Aim of the task
Repeat only the lines below from the one containing "Click the text 最小限の力で介助する技術" through the one containing "Task: Bookmark page with star icon", inclusive, exactly as written.

# # # # #

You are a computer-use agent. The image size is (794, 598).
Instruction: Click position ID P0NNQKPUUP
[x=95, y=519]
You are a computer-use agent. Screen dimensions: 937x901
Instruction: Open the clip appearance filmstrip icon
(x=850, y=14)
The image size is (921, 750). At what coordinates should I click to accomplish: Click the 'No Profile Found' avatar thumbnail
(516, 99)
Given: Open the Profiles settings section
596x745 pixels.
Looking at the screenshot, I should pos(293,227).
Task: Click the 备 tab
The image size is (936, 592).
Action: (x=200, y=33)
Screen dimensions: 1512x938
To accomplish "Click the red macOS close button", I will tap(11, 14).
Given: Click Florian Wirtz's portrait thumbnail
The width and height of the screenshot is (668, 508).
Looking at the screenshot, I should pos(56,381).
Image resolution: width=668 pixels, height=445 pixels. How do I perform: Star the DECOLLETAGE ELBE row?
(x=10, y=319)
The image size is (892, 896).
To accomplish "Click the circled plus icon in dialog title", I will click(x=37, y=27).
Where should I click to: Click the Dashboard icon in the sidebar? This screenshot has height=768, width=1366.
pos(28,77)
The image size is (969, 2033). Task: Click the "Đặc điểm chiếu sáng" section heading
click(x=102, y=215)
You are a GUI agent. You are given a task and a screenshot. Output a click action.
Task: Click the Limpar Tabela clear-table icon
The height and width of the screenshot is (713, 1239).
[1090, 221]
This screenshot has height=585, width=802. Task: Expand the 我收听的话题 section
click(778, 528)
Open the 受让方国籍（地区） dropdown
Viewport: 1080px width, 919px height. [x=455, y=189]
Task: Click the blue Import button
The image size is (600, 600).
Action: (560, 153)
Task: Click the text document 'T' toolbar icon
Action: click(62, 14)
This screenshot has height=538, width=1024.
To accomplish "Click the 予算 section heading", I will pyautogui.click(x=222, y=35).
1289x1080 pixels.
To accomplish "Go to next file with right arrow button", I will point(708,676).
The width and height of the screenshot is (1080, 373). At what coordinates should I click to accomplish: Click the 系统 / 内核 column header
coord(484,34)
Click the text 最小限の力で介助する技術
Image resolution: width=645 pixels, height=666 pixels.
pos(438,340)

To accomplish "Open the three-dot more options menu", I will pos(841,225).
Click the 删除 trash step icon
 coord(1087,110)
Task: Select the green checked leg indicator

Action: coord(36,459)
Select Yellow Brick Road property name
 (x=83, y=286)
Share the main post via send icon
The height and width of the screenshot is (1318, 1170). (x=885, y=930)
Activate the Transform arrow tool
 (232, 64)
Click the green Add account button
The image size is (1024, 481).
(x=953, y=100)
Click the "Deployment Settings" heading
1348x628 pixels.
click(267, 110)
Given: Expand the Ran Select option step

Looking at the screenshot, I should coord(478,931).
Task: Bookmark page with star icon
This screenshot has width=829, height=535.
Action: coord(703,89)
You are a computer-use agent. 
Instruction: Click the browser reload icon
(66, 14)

# # # # #

Response
Click the text 最小限の力で介助する技術
Image resolution: width=645 pixels, height=666 pixels.
pos(438,340)

To accomplish "Open the three-dot more options menu", I will pos(841,225).
Click the 删除 trash step icon
 coord(1087,110)
Task: Select the green checked leg indicator

Action: coord(36,459)
Select Yellow Brick Road property name
 (x=83, y=286)
Share the main post via send icon
The height and width of the screenshot is (1318, 1170). (x=885, y=930)
Activate the Transform arrow tool
 (232, 64)
Click the green Add account button
The image size is (1024, 481).
(x=953, y=100)
Click the "Deployment Settings" heading
1348x628 pixels.
click(267, 110)
Given: Expand the Ran Select option step

Looking at the screenshot, I should coord(478,931).
Task: Bookmark page with star icon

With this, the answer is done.